What the exercise asks >> Tally the lines below that contain "Toggle". The number is the whole answer.

======== Input records ========

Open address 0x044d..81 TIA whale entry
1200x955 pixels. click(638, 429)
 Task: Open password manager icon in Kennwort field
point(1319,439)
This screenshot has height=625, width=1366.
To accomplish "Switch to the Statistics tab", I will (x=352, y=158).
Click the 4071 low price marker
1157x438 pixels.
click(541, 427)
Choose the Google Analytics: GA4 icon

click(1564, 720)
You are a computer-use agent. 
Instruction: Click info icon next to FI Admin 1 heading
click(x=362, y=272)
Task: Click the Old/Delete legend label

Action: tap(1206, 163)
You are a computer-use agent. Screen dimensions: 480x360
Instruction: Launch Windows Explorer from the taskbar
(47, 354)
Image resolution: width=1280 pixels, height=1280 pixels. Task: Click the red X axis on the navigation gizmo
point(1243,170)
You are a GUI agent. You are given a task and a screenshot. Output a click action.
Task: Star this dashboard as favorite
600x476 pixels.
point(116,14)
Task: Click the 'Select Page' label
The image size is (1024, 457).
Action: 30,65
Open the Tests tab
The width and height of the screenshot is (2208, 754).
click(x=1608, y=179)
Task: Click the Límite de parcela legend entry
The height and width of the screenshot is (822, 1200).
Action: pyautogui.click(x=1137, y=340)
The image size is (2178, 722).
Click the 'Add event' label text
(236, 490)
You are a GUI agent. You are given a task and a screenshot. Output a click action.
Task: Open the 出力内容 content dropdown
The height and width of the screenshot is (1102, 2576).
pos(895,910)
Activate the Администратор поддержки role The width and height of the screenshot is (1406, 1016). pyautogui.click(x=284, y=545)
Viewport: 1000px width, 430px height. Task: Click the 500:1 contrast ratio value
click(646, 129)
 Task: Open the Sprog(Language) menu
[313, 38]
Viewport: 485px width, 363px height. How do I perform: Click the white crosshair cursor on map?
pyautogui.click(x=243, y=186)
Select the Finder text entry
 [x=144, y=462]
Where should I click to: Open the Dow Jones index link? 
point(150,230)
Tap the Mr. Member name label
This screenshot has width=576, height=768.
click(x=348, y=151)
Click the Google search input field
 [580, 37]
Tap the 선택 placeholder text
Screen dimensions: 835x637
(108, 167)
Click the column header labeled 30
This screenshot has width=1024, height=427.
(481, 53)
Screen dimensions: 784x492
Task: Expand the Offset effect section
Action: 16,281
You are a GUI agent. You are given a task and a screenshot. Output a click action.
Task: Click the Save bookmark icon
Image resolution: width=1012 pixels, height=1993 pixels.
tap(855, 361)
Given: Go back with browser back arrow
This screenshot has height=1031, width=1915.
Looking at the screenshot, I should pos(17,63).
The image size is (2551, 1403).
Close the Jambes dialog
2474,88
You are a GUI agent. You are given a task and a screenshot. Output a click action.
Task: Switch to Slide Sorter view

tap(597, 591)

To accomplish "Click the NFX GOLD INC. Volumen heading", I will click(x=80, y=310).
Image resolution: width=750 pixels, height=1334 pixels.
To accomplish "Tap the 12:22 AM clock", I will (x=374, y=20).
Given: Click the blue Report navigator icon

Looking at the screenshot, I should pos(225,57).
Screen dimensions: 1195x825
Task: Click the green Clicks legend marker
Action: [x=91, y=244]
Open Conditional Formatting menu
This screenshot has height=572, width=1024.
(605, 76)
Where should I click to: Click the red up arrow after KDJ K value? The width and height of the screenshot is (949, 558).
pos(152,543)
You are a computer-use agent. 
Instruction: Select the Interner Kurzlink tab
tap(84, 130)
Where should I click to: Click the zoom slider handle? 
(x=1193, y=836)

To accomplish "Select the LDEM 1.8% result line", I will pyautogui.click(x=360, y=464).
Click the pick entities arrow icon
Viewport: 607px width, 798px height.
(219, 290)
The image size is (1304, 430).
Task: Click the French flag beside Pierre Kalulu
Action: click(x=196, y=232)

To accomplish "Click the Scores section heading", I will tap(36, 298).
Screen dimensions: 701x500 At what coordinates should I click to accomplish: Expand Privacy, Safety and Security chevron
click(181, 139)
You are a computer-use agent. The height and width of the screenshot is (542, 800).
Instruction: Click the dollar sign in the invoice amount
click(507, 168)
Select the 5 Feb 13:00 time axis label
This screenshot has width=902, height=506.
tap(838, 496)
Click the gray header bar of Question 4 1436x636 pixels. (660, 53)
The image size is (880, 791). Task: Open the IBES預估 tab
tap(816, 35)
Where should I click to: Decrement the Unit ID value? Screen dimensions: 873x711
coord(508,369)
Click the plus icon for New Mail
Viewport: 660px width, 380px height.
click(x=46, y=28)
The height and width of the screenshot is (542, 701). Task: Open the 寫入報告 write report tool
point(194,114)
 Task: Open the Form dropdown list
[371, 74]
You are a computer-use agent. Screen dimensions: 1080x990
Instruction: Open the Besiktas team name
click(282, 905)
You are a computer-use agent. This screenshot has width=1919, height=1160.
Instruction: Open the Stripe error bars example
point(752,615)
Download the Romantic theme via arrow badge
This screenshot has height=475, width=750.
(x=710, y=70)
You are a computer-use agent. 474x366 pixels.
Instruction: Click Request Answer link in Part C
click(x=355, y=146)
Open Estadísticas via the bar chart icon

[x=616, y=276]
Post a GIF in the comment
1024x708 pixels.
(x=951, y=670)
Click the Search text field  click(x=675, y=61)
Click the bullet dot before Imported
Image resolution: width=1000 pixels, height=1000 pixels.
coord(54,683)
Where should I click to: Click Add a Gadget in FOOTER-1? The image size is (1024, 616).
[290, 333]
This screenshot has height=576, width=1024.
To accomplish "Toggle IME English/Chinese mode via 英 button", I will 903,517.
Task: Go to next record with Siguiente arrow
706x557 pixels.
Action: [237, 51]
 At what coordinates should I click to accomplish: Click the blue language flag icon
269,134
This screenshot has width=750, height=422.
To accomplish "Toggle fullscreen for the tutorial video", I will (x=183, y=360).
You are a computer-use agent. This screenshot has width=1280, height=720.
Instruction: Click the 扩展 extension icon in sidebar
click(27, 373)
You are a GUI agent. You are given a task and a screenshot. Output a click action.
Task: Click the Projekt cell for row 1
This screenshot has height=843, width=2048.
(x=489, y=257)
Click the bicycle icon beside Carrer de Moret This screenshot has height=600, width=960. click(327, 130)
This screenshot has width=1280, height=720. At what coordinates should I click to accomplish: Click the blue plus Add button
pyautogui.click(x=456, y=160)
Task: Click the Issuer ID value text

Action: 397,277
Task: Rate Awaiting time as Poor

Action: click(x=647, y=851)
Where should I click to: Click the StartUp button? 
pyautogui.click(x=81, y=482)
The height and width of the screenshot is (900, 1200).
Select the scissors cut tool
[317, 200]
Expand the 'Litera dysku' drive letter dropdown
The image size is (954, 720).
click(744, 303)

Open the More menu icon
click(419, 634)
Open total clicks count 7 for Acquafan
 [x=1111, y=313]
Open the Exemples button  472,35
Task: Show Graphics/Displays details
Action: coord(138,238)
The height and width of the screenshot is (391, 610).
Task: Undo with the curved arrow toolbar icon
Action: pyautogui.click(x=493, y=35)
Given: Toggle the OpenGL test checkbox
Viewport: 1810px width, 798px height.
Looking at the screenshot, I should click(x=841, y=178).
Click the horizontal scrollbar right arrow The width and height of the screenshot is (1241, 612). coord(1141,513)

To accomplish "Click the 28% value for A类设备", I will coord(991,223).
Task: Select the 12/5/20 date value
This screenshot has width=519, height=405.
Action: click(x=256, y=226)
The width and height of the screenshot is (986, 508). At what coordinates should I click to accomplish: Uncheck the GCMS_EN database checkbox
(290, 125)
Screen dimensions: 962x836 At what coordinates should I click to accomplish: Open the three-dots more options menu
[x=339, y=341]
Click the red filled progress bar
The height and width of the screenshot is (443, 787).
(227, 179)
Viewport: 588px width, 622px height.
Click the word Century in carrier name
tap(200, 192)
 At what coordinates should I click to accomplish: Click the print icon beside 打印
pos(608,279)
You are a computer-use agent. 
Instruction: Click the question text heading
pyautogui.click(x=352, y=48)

========

Answer section >> 3